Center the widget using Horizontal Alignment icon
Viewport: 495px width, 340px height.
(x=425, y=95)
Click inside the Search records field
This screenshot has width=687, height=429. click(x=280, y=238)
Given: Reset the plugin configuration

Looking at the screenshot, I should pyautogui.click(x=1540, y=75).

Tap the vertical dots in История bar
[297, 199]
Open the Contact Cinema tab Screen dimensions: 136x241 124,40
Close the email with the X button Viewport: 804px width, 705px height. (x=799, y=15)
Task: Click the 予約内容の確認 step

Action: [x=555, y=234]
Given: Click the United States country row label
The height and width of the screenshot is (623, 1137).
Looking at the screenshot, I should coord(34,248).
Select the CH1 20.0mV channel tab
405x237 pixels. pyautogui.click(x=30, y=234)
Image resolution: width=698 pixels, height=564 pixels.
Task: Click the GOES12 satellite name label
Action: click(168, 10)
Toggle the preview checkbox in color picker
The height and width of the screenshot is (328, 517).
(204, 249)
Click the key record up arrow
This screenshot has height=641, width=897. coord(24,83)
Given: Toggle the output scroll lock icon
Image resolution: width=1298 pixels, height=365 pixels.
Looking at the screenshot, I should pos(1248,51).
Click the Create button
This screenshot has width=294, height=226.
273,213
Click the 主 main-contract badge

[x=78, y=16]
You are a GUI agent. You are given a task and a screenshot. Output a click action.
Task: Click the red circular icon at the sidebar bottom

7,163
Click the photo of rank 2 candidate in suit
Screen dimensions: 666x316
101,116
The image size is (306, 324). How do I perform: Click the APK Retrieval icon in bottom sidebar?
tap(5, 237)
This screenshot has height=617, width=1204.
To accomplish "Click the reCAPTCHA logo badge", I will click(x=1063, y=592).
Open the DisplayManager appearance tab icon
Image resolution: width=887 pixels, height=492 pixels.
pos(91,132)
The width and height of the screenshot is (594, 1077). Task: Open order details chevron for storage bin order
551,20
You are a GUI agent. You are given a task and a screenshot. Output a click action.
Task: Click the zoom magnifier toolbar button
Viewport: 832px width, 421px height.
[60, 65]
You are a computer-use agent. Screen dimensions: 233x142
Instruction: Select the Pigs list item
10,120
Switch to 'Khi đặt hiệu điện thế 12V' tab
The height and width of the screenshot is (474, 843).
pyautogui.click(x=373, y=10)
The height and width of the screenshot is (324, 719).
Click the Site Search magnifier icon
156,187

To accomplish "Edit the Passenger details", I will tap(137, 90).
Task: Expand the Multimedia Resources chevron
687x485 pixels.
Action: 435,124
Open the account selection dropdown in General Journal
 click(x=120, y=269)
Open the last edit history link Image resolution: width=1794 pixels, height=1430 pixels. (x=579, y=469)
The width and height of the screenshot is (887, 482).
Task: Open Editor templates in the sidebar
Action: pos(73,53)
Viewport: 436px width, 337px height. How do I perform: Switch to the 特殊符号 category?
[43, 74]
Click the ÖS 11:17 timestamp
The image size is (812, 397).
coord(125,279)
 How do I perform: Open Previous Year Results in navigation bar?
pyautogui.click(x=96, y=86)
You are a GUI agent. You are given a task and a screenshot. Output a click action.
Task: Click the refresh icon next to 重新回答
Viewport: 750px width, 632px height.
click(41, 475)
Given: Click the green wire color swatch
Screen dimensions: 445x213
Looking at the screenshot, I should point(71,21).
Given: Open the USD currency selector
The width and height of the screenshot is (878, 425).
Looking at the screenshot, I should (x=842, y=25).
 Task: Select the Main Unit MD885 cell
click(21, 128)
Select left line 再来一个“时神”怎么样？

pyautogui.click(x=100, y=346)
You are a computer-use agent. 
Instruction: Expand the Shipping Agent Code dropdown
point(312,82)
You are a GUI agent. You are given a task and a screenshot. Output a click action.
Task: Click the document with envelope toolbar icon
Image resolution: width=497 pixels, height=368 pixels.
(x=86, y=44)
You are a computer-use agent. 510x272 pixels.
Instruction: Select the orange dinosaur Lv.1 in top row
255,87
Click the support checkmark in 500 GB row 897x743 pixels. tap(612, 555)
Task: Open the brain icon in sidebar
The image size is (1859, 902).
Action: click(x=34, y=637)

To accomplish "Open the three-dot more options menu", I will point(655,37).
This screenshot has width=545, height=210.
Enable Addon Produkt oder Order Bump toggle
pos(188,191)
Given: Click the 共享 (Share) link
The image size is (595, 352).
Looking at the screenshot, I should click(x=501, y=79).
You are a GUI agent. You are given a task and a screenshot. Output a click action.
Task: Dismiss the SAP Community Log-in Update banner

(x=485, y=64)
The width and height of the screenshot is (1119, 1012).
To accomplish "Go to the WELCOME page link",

__________

- _ACTIVITY_: Every line above that holds the word "computer" should be copied out.

- _RESPONSE AREA_:
You are a computer-use agent. Screen dimensions: 233x142
You are a computer-use agent. 
You are a computer-use agent. 510x272 pixels.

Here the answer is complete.